Nine out of 10 Black women who voted in last November's presidential election backed Biden, according to CNN polling data. The organizing efforts of Black women were key to achieving the voter turnout that was necessary to push Biden to victory in battleground states such as Michigan and Pennsylvania.

Biden acknowledged his Black supporters in his victory speech, telling them "you've always had my back, and I'll have yours."

Having the backs of the Black women who pushed him into the White House starts with addressing the COVID-19 pandemic, author and political commentator Avis Jones-DeWeever said Wednesday.

"It disproportionately kills within the Black community. That's an issue that Black Americans care greatly about," she told CTV's Your Morning.

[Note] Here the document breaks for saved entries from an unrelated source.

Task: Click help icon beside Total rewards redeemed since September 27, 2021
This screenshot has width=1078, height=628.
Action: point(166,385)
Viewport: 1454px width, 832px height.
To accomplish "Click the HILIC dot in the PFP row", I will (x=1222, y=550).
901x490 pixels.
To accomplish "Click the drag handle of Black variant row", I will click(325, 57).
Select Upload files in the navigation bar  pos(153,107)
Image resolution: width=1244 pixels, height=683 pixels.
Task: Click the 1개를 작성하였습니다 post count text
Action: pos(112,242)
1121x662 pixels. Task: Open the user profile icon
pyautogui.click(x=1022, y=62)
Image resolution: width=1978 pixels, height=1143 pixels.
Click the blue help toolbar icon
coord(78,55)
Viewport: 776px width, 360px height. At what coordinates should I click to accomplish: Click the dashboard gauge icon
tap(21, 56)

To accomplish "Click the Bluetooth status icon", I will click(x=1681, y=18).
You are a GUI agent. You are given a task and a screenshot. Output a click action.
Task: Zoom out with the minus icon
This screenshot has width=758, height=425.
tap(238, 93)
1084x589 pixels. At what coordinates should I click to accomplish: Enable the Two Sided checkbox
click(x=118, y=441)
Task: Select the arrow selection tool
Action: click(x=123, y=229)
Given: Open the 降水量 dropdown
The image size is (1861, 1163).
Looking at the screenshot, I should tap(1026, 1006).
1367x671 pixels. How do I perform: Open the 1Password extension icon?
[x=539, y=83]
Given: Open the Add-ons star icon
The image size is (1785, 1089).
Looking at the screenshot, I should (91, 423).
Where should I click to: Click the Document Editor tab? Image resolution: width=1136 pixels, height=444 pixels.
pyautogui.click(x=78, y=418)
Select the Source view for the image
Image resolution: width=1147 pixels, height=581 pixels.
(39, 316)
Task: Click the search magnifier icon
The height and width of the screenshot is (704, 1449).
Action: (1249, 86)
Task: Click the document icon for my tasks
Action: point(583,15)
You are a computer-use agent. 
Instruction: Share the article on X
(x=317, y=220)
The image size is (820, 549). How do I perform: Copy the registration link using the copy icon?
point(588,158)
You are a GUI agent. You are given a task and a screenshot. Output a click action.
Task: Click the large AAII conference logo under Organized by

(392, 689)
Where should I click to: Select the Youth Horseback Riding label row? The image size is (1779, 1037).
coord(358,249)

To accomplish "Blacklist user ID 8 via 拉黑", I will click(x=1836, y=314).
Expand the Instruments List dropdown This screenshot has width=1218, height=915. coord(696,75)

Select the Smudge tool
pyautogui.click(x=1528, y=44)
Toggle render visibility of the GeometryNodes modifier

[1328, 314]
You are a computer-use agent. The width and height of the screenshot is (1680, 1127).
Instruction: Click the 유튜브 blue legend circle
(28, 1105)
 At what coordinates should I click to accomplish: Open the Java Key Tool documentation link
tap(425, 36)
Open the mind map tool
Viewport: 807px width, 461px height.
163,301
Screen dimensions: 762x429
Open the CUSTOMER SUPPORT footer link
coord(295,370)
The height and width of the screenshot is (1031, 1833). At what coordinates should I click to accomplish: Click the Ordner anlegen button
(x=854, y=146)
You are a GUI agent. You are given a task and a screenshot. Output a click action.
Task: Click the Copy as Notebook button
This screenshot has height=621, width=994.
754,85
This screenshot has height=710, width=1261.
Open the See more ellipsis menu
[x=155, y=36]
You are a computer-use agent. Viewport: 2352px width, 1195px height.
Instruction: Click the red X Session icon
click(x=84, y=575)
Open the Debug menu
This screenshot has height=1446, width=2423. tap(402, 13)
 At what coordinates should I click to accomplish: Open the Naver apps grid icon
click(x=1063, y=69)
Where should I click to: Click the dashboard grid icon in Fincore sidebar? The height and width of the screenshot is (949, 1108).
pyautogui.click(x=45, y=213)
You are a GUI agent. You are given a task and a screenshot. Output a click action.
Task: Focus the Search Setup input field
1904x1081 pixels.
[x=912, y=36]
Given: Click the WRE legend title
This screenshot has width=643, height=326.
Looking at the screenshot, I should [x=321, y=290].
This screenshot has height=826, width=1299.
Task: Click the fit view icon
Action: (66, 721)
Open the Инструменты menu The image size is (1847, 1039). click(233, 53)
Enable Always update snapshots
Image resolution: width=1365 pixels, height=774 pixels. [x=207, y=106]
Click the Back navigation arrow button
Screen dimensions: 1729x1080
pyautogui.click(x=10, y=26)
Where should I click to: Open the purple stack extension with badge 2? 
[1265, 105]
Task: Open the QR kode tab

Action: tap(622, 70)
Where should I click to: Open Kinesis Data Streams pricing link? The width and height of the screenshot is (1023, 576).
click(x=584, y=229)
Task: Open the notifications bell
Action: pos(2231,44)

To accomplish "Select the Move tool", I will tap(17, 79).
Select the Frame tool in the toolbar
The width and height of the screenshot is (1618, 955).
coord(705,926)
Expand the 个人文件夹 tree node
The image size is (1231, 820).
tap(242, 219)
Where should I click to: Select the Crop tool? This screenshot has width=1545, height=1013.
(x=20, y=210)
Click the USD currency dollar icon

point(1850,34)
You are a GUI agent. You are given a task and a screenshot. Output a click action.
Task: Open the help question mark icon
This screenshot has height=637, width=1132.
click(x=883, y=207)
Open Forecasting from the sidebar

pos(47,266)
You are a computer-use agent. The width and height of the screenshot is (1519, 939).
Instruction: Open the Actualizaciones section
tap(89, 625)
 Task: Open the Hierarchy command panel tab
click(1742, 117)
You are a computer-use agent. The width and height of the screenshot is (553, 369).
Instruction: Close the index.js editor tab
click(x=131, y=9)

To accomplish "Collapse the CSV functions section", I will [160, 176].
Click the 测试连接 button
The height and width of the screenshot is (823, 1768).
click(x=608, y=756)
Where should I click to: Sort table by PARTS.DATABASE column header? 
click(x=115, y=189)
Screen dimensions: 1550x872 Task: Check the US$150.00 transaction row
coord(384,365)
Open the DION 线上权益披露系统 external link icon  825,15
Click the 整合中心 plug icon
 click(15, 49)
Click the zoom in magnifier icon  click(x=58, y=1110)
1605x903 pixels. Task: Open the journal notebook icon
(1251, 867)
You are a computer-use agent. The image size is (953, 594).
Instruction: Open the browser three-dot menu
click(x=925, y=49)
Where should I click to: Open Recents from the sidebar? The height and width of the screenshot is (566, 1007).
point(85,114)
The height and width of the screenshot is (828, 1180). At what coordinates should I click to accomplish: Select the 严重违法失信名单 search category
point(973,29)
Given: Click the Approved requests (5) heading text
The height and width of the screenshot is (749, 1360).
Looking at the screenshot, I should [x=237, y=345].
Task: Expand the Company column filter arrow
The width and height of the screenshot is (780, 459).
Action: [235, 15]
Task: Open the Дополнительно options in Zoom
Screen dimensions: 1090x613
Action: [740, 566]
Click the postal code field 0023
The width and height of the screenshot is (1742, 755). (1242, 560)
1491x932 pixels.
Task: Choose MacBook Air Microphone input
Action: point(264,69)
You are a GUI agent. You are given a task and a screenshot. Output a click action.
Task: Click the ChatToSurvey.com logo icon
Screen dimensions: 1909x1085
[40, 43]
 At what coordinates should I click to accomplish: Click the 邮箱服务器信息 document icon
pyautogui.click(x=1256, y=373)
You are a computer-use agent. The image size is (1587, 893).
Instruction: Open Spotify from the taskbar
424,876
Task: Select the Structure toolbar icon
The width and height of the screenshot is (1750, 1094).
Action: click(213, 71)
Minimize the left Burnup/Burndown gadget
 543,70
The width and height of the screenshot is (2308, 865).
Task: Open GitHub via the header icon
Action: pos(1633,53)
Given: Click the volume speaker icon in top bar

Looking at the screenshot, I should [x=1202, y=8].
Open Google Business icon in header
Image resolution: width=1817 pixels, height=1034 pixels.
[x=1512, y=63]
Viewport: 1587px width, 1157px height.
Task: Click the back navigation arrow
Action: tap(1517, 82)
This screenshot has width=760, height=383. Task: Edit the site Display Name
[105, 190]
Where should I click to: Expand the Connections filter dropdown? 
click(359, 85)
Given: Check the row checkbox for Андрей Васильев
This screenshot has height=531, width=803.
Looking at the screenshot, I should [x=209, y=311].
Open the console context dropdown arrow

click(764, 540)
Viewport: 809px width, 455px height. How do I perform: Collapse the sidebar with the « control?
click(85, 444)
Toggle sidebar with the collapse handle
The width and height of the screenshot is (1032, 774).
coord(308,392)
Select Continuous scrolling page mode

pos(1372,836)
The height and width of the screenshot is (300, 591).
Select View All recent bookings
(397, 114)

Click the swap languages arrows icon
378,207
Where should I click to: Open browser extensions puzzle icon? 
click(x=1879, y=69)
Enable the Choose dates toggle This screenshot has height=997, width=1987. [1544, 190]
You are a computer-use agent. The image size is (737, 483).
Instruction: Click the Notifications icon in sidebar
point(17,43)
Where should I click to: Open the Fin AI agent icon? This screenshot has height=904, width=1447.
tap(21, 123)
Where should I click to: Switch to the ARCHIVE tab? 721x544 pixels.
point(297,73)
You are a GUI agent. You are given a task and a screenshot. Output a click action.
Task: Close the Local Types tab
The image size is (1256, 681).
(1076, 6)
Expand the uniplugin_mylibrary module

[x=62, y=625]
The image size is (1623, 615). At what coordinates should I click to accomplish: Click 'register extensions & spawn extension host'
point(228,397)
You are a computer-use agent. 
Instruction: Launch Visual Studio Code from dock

On Tuesday, the U.S. passed 400,000 deaths related to the coronavirus, equivalent to one death per 833 Americans. According to the U.S. Centers for Disease Control, Black Americans were 3.7 times as likely as white Americans to be hospitalized due to COVID-19 as of last November, and 2.8 times as likely to die from it.

Once the country is winning its battle against the pandemic, Jones-DeWeever said, Black supporters want Biden to address issues with the Voting Rights Act that disproportionately make it more difficult for Americans of colour to vote.

"In spite of all the roadblocks that were put up, the Black community showed up and showed out in force in order to hand him that victory," she said.

Jones-DeWeever said she would also like to see Biden improve the lives of his Black supporters by launching the sort of nation-wide infrastructure-building drive that Trump often talked about but never did, ensuring universal access to quality education, and taking down white nationalist groups.

"They represent a clear and present danger to this nation writ large, but specifically they present a clear and present danger to the African-American community," she said.

The transition to a Biden administration has also featured a debate over representation.

Kamala Harris was sworn in Wednesday as both the first Black vice-president and the first female vice-president in American history.

Fearing that might be the extent of Biden placing Black women in high-level positions, a group of more than 1,000 Black women wrote an open letter last month, urging the then-president-elect to appoint more Black women to his cabinet, including to senior positions.

Biden intends to have 26 people in his cabinet, half of whom are people of colour. Three of the 26 are Black women: Marcia Fudge is his nominee for secretary of housing and urban development, Linda Thomas-Greenfield is his pick for ambassador to the United Nations, and Cecilia Rouse has been tapped to chair Biden's council of economic advisers.